More has been added to the castle over the centuries, like the rounded buildings in the castle's keep built in Tudor times.
The castle continued to have many uses over the centuries, including during the Napoleonic wars and during WWII.


Restoration work is being carried out but this Tudor canon is left on view.


In the pathway under the window area is a grille door to an underground Oubliette ("a little forgotten"?!), where prestigious prisoners were held to ransom. 


Here is one of the remaining entrance walls built in Roman times.  Pretty amazing, huh?  A marriage of flint, brick and stone. 


I learned how the original Roman fort was established to repel landing Saxon pirates.
At that time, the fort lay next to the sea.  Over time the sea has receded in the area.


Here's more of the Roman site.  The fort covered a much larger area than the Norman castle.
With apologies for my messy-tourist look, BTW, I was reahlly suffering badly from pollen that day and had lost the will :-(.
---------------
» Exercises to complete
- 1) In the castle post, condense the paragraph beginning "I learned how the original Roman fort" into a single sentence that keeps its main facts.
- 2) Extend the castle post beyond its final sentence with a few more sentences in the same casual voice.

» Excerpted data
---------------
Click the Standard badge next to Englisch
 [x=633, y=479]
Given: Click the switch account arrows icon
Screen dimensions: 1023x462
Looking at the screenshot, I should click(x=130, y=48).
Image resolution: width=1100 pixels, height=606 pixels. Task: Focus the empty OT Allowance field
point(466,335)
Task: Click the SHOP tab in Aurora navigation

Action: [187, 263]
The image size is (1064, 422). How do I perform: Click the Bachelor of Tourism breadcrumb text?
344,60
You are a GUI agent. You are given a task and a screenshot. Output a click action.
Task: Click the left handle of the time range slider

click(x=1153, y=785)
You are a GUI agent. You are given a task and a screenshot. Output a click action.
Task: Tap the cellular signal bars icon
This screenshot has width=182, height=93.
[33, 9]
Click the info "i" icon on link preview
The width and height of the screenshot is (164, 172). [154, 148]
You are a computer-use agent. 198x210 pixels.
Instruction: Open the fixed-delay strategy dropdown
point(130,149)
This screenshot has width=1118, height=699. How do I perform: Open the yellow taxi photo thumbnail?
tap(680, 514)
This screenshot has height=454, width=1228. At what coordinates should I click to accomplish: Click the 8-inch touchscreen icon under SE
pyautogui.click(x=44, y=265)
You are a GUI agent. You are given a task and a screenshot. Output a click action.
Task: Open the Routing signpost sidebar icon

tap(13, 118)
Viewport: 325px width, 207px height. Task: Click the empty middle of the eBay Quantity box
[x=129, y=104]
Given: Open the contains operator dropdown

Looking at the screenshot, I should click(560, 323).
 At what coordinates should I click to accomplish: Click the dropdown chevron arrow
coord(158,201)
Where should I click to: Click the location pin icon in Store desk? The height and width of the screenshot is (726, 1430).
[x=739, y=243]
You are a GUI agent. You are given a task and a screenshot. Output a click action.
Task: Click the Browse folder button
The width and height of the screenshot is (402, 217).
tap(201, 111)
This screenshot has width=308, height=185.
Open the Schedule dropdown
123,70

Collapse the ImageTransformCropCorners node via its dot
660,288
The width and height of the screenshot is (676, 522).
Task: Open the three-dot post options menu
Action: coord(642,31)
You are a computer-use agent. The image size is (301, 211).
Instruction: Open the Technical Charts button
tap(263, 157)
---------------
» Written answers
- 1) The original Roman fort was built beside the sea to repel landing Saxon pirates, though the sea in the area has since receded.

- 2)
Taking in all this information, of Roman occupation, Saxon pirates, Norman conquerers, adding Vikings to the mix and the "ethnic" Picts, Celts and Angles, I stood in the castle grounds and thought of "who I think I am".  Genealogy is only as good as the records that are written, and in the greater scheme of things I had to reply "I haven't a clue".  Pretty humbling.
So maybe in the greater scheme of things, history tells me that who I am is really about where I am right now.

And that was where I left those thoughts, that day, in that ruined castle, on a piece of land we now call England.
The thoughts of a pensioner who just wanted to flop out on a sofa, with a box of tissues, indoors away from the pollen, and close her burning, streaming eyes!


A la perchoine.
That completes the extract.